1. The Evolution of the UK company. This session will address the evolution of the corporate form from the mid-19th century, and outline the partnership based conception of UK company. It will contrast the partnership conception with the corporate / entity conception. 2. Legal personality, formation and structure – considering the implications and function of separate legal personality and the scope to disregard the corporate veil; the process of formation; and the constitutional make-up of the company. 3. Corporate Actions – considering how the company acts in contract, tort and crime. 4. The distribution of power in a UK company – considering the location and contractual distribution of power in a UK corporation; the problem of separation of ownership and control / the agency problem; mandatory versus default rules; core mandatory rights: removal of directors and calling shareholder meetings. 5. Director’s duties I: the nature of duties; who owes them; to whom; the corporate objective; the duty to promote the success of the company. 6. Directors Duties II: the duty of care (business judgments, business process, monitoring, systems and controls, risk management) 7. Directors Duties III: the duty of loyalty (self-dealing transactions, corporate opportunities, competing with the company, bribes and commissions). 8. Company law and creditor protections – shareholder incentives to exploit creditors; the scope for unlimited liability, duties to creditors; wrongful trading. 9. Derivative Actions: the rule in Foss v Harbottle; the new derivative action mechanism; indemnity orders and contingency fees; reflective loss. 10. Minority shareholder protections – common law restraints on the exercise of majority shareholder power and influence; statutory constraints on the exercise of such power and influence (122(g) Insolvency Act 1986 and section 994 Companies Act 2006.

Teaching

20 hours of seminars in the MT.

Formative coursework

One 2,000 word essay.

Indicative reading

Core Texts: David Kershaw, Company Law in Context (2nd ed, OUP 2012)

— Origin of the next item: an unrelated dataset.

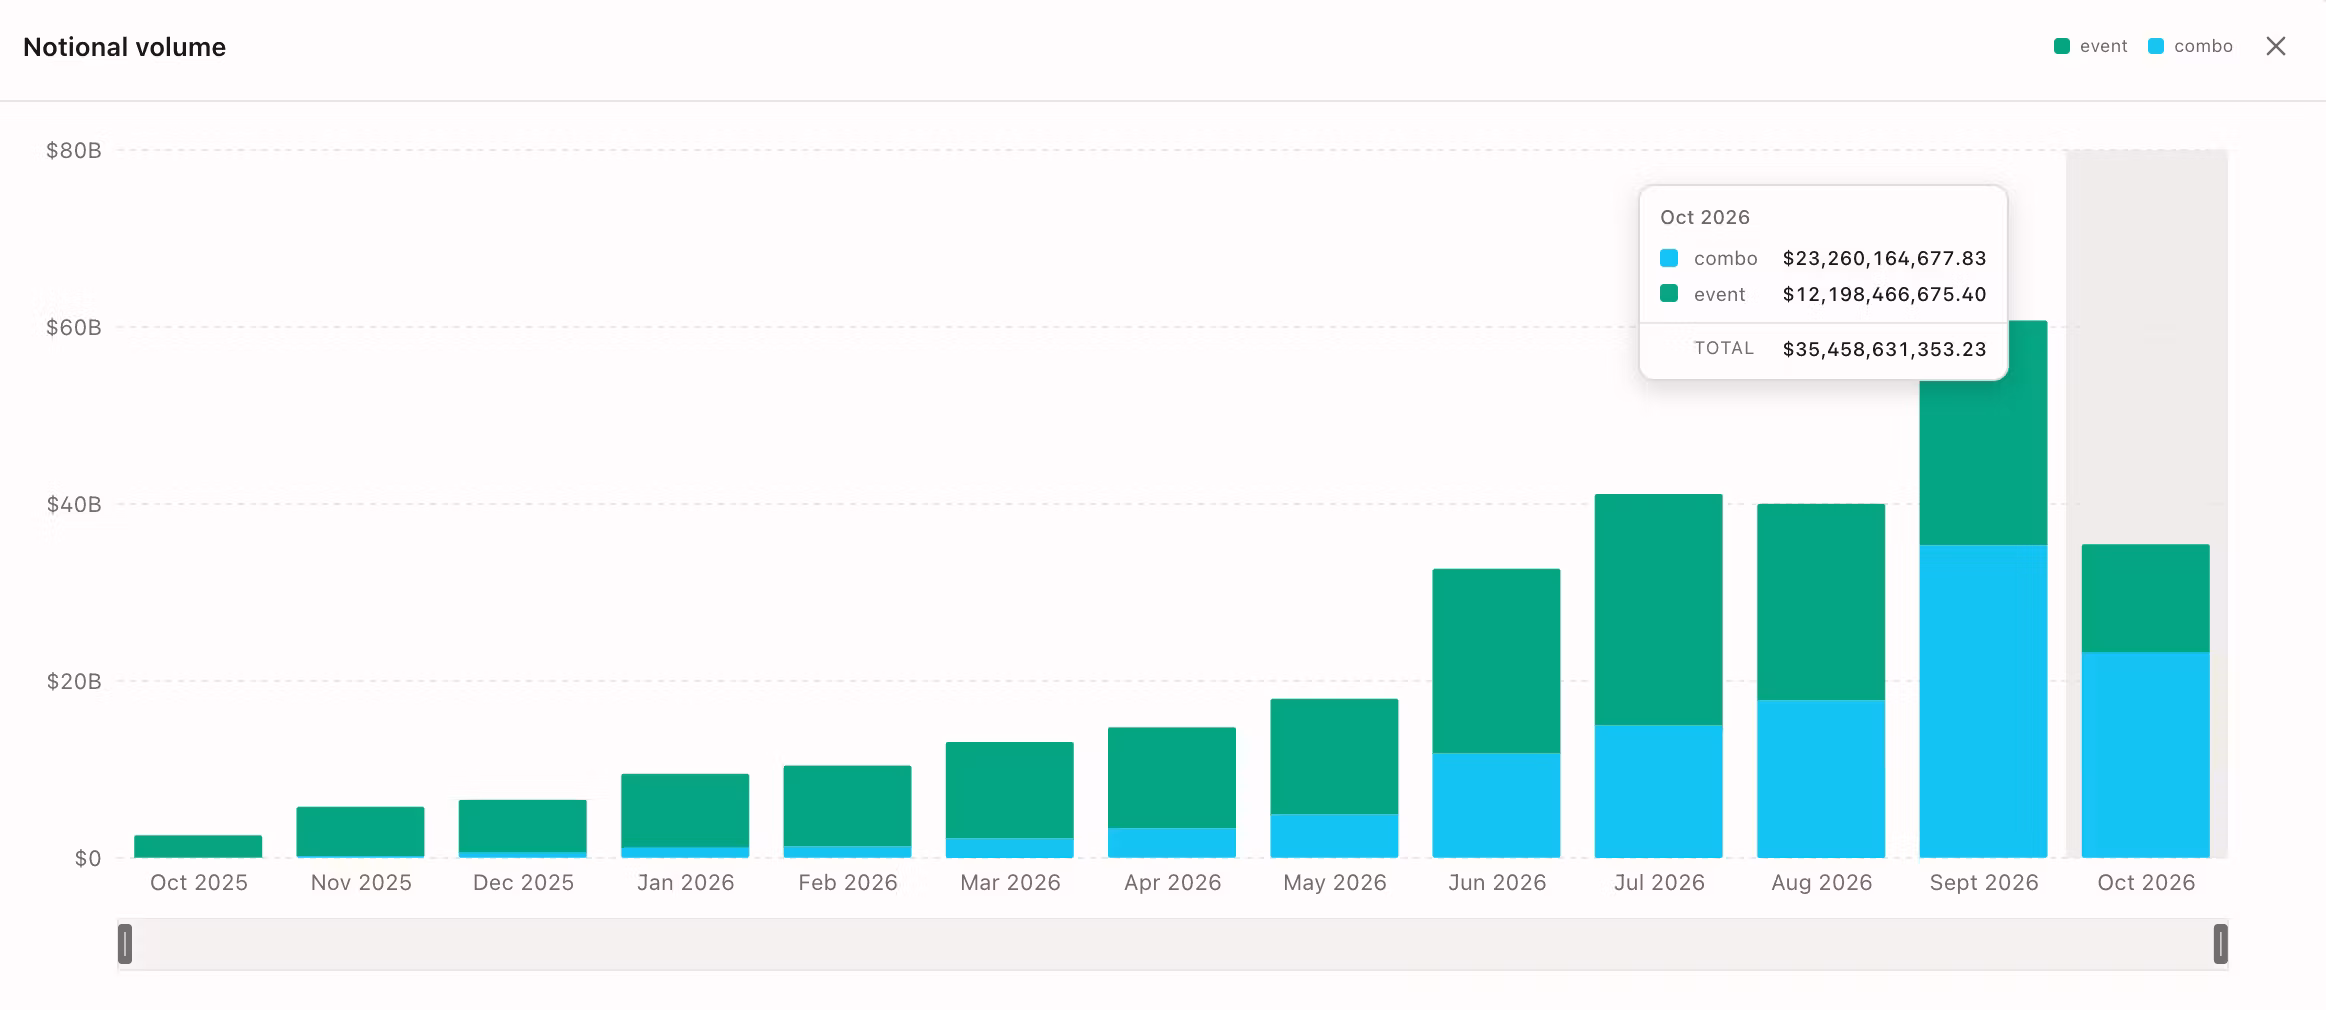Click the Jul 2026 event bar segment
The height and width of the screenshot is (1010, 2326).
tap(1658, 609)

Paul Davies, Gower and Davies' The Principles of Modern Company Law (9th eds, Sweet & Maxwell, 2012).

For each session in addition to the main texts other readings will include cases, statutes and journal articles. As an example:

Session 1:

Paul Davies, Gower and Davies' The Principles of Modern Company Law (6th eds, Sweet & Maxwell, 1996), Chapter 1.

Extracts from N. Lindley, Treatise on the Law of Companies (as a Branch of the Law of Partnerships) (1889).

F. Palmer, Company Law: A Practical Handbook for Lawyers and Business Men (5th eds, 1905).

Extracts from D. Kershaw, The Path of Corporate Fiduciary Law (2012) 8 New York University Journal of Law and Business 395.

M. Lobban, Corporate Identity and Limited Liability in France and England 1825-67, 25 Anglo American Law Review. 397, 403-04 (1996).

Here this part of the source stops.